Im not saying the problem is constrained to a lack of consultant doctors. Nurses, beds, junior doctors are insufficient as well.

the entire health system should be double the size it currently is. and the rational taxpayer would be happy to pay for it knowing that if they get ill they can get treatment straight away and not just when its an emergency. We also can avoid lockdowns the next time a pandemic happens.

it might also change doctors attitudes about treatment. Not focused enough on preventative treatment (as they dont have time). Too focused on making decisions based on the most probable outcomes rather than the worst case outcome (the most probable outcome doesnt always occur). The former approach is fine for every industry except health. Too focused on sending patients home and marking it off as successful treatment rather then taking the risk averse approach. The KPIs used by some medical teams within hospitals are not only wrong but grossly immoral. lack of resources is the cause.

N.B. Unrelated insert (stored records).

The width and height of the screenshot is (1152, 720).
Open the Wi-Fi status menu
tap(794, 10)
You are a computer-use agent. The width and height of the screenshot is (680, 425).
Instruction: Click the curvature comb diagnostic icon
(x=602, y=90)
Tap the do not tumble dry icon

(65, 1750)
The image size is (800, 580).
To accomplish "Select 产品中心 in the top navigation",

queues are shorter in the private system because there are more doctors per private patient supply. it should be like that in the public system too. But even in the private system their are major bottlenecks that are caused by lack of supply which push out wait times for too long. They just arent as extreme as the public wait times. And yes there are some doctors with little to do And earning little in pay as a result. Thats not an oversupply problem though. Its a problem created by a poorly operating health system that cant properly allocate its resources.

Part of the preventative issue a lot of the specialties (surgical, emergency, ICU) are not geared/ trained in preventative medicine. For example my reaction when someone (often sent in by GP or pharmacy) comes in with asymptomatic hypertension (BP say 180 or even 200 +) my reaction is "wtf are you doing in my ED, theres nothing I'm gonna do and if I increase your medication I could drop your blood pressure too fast and cause dizziness and collapse. And if you were admitted (even in the setting of beds galore) I would likely be doing harm (risk of nosocomial infection, DVT etc)"

Last night we had a 96 yr old from residential care with painless urinary bleeding. Had a histroy of prostate cancer, which unsurprisngly causes... painless urinary bleeding. The patient had been sent in pretty much against the better judgement of family (after the 4th time the facility called them; this is a family who do visit the patient every day and didn't think he was distressed or needed to go to hospital). WHen I spoke to the nursing home it appeared that this issue was that the GP wanted an ultrasound and one wasn't going to be available until early JUne, so the facility people thought "the ED will make it happen faster"

Which I did not, I told them there was no way I was going to start the path of investigation on a 96 year old man

And even in the relatively short time he was in ED (3 hours) he arked up multiple times due to dementia, wanting to climb out of bed, sometimes able to be reassured by the fantastically attentive staff member, but it eventually got too dangerous and we had to chemically sedate him. As in get a bunch of security, hold him down and jab him with droperidol.

The ED would be a s**t tonne better off if there was some recognition in the aged care community about when transfer is actually pointless. And risky.